##### Extrait cité

Au cours de ces années de braise et de terreur qui soufflèrent sur toute la Vallée du Fleuve Sénégal, de 1989 à 1991, plusieurs charniers marqueront à jamais la mémoire de plusieurs générations. "Il y a quatre grands charniers dans la Vallée ", raconte Sow Saïdou, activiste et poète. "Il y a Wothié, 4 morts, Winding 7 morts, et le plus grand charnier se trouve à Taïdoumal au Guidimagha. Il renferme 27 tués" poursuit-il. Vingt ans après la chasse aux négro-mauritaniens, une page noire dans l’histoire de la Mauritanie, le sang des martyrs reste encore frais dans la mémoire meurtrie de leurs familles. Ces dernières ne parviennent pas à oublier, malgré la loi d’amnistie de 1993 destinée à absoudre les crimes commis et malgré la prière de Kaédi et l’indemnisation des ayants-droits, initiée par Mohamed Ould Abdel Aziz pour clore le dossier du Passif humanitaire. Vendredi 23 novembre dernier, les populations du Fouta, disent n’avoir rien oublié.

##########

* _Consignes_
A. D'après le texte sur les charniers de la Vallée du Fleuve Sénégal, combien de tués renferme le charnier de Taïdoumal ?
B. Poursuivez le texte sur les charniers de la Vallée du Fleuve Sénégal à la suite de sa dernière phrase.

##### Données recueillies

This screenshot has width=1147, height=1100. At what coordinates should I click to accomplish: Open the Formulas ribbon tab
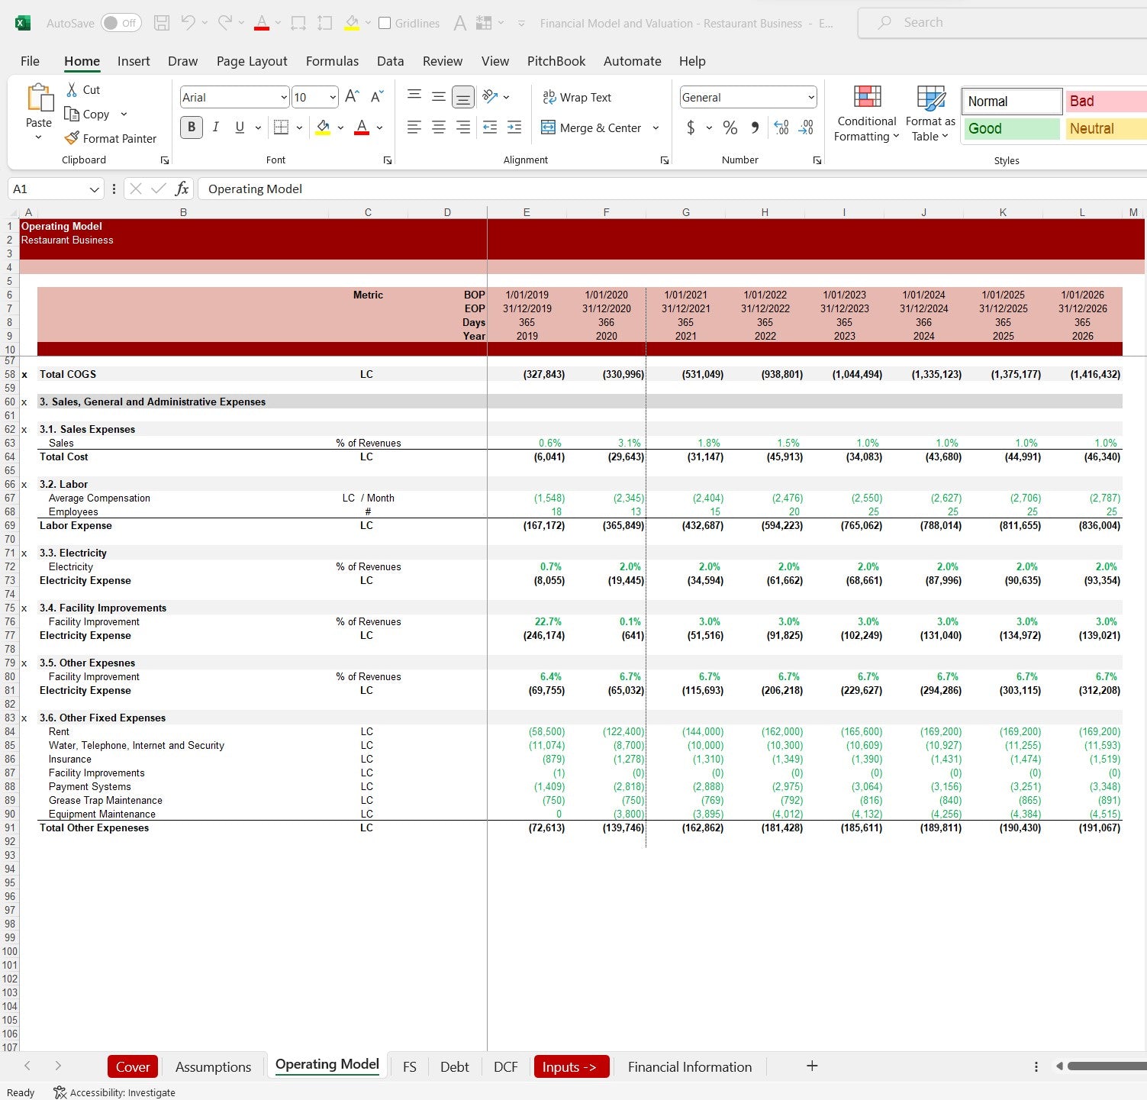pyautogui.click(x=332, y=61)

##########

* _Réponses aux consignes_
A. Le charnier de Taïdoumal renferme 27 tués.

B.
La commémoration
C’est en novembre 2011, juste après le voyage historique d’Inal, un autre lieu d’exaction, que le pèlerinage de Sorimalé a été programmé. Birame Ould Dah Ould Abeid, président du mouvement IRA (Initiative de résurgence du mouvement abolitionniste) en avait fait la déclaration au cours d’une conférence de presse. Après les 28 pendus d’Inal, des soldats négro-mauritaniens exécutés par leurs frères d’armes au nom de la pureté raciale, Sorimalé a ainsi connu vendredi 23 novembre 2012, sa visite historique. Plusieurs organisations étaient présentes, SOS Esclaves, Kawtal Jaalitaré, l’Observatoire mauritanien des droits de l’Homme, la Coordination de la Jeunesse Haratine, l’Observatoire pour le dialogue contre les disparités sociales, Touche pas à ma nationalité (TPMN), Coordination des victimes civiles de la répression (COVIRE), en plus d’IRA. Mais l’absence des chefs de fil, à l’image de Birame Ould Dah Ould Abeid en tournée en Europe, Boubacar Ould Messaoud, entre autres, enlèveront à la cérémonie toute sa plénitude. Là, à deux jetées du village sénégalais de Diarangal, dont le minaret a été détruit par l’armée mauritanienne en 1991, la prière de l’absent fut dirigée par l’imam de Sorimalé, à quelques pas de la fosse commune. C’était juste après le mot de bienvenu du chef de village, Sow Amadou.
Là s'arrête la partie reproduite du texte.